It remains an enigma whether gestational hypertension (GH) and pre-eclampsia (PE) are distinct entities or different spectrum of the same disease. We aimed to compare the risk factors and outcomes ...between GH and PE.
A total of 7,633 pregnant women recruited between 12 and 20 weeks of gestation in the Ottawa and Kingston Birth Cohort from 2002 to 2009 were included in the analysis. Cox proportional hazards model was used to identify and compare the risk factors for GH and PE by treating gestational age at delivery as the survival time. Logistic regression model was used to compare outcome. Subgroup analysis was performed for early- and late-onset PE.
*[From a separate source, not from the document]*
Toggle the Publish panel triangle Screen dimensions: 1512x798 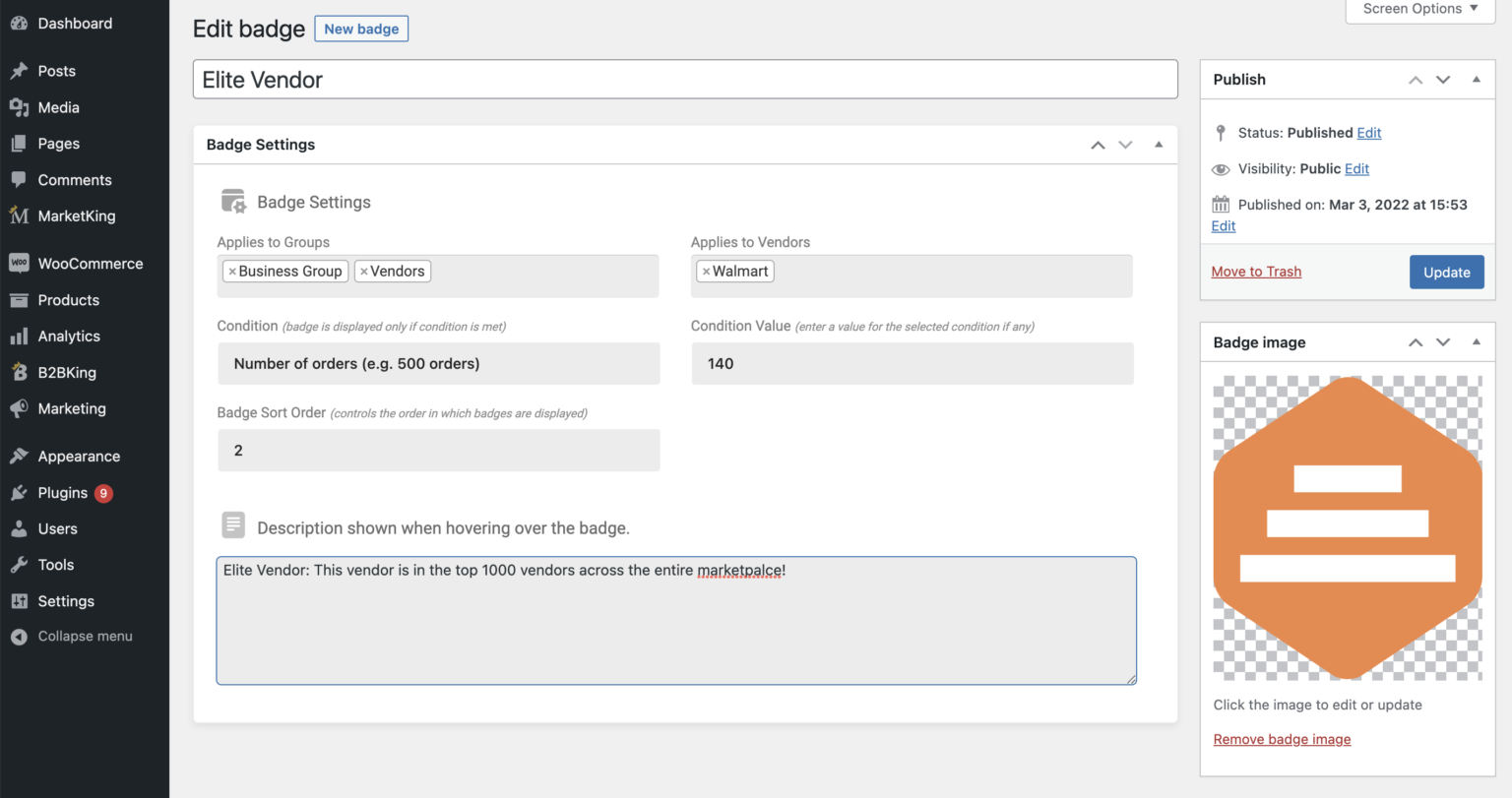[x=1476, y=80]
GH and PE shared most risk factors including overweight and obesity, nulliparity, PE history, type 1 and 2 diabetes, and twin birth. Effect size of PE history (RR = 14.1 for GH vs. RR = 6.4 for PE) and twin birth (RR = 4.8 for GH vs. RR = 10.3 for PE) showed substantial difference. Risk factors modified gestational age at delivery in patients with GH and PE in similar pattern. Subgroup analysis showed that early- and late-onset PE shared some risk factors with different effect sizes, whereas folic acid supplementation showed protective effect for early-onset PE only. PE was strongly associated with several adverse outcomes including cesarean section, placental abruption, small for gestational age, preterm birth, and 5 min Apgar score < 7, whereas GH was associated with increased risk of preterm birth only.
GH and PE shared common risk factors. Differences in effect sizes of risk factors and outcomes indicate that the conditions may have different pathophysiology and mechanism.